Neurodegenerative diseases encompass a range of conditions, each with a unique pathophysiology and manifestation of symptoms. Although seemingly disparate, conditions like amyotrophic lateral sclerosis (ALS) and frontotemporal lobar degeneration (FTLD) share a key underlying feature, TDP-43 abnormalities, and are classified as TDP-43 proteinopathies (de Boer et al., 2020). TDP-43, a nuclear protein encoded by the TARDBP gene, is critical to cellular function through its role in transcriptional repression and exon skipping activation (Ratti and Buratti, 2016). Hallmark features of TDP-43 proteinopathies include cytoplasmic TDP-43 protein aggregations and TDP-43 nuclear depletion. TDP-43 can form cytoplasmic aggregates that deleteriously affect neuronal health, including cellular toxicity, signaling cascade interference, and sequestration of additional TDP-43, thus rendering it inactive. Such aggregates are present in 97% and 50% of ALS and FTLD patients, respectively (de Boer et al., 2020; Jo et al., 2020). Generally, TDP-43 nuclear depletion is considered secondary to TDP-43 aggregation in the onset of ALS. However, could nuclear depletion be a driving factor of disease? A meta-analysis reported that 24% of healthy older adults exhibited TDP-43 aggregations (Nascimiento et al., 2018). Acknowledging that genetic mutations account for only 1-5% of cases, what is different between healthy individuals and their ALS counterparts (de Boer et al., 2020)? Perhaps the answer lies in epigenetic modifications controlling TDP-43 expression.

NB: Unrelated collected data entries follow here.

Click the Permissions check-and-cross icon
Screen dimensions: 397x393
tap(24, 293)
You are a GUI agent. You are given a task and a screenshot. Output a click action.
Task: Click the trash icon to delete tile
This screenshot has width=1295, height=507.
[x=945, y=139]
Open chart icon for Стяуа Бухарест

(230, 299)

A recent report in Disease Models & Mechanisms by Pacetti et al., (2022) explored the hypothesis that levels of endogenously synthesized TDP-43 may influence an individual’s ALS risk. Accordingly, the purpose of this study was to characterize TDP-43 levels across tissues throughout the lifespan and to elucidate mechanisms underpinning potential variations in TDP-43 production.

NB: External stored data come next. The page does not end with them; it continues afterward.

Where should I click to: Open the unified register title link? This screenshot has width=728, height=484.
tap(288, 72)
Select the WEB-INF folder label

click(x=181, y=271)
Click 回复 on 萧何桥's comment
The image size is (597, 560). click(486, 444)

TDP-43 mRNA and protein levels were quantified in various tissues of 10- and 90-day-old mice. Significant reductions in TDP-43 mRNA and protein were observed in brain tissue from 90-day-old mice, but not liver tissue. When extended to 360-day-old mice, no further reductions occurred.

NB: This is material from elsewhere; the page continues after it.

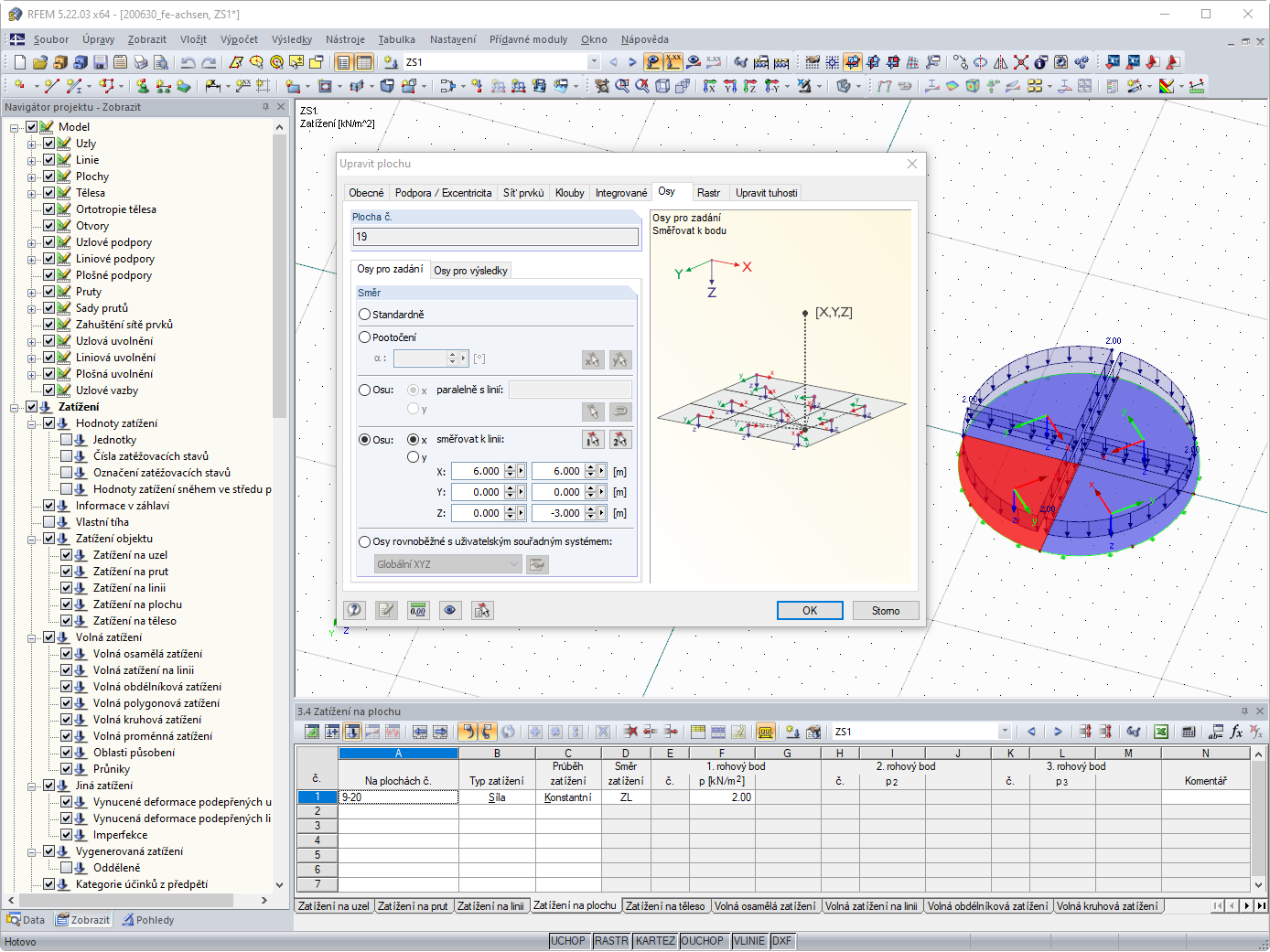The image size is (1270, 952).
Task: Expand the 'Uzly' tree node
Action: pos(32,144)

TDP-43 levels are mediated by autoregulatory mechanisms, but this does not fully explain the differential findings by tissue and stability over time. Thus, the effect of epigenetic modifications on TDP-43 production was investigated. In the TARDBP promoter, 113 CpG sites, clustered into four CpG-rich islands, were identified. A significant inverse association between CpG sites 109-113 in island 4 methylation and TDP-43 expression was observed in brain tissue of 90-day-old mice. As anticipated, liver DNA methylation remained unchanged. Findings were substantiated in an in vitro model using mouse motor neuron-derived NSC-34 cells. Following induction of hypomethylation, significant increases in TDP-43 mRNA and protein levels were observed; whereas, hypermethylation significantly reduced promoter activity.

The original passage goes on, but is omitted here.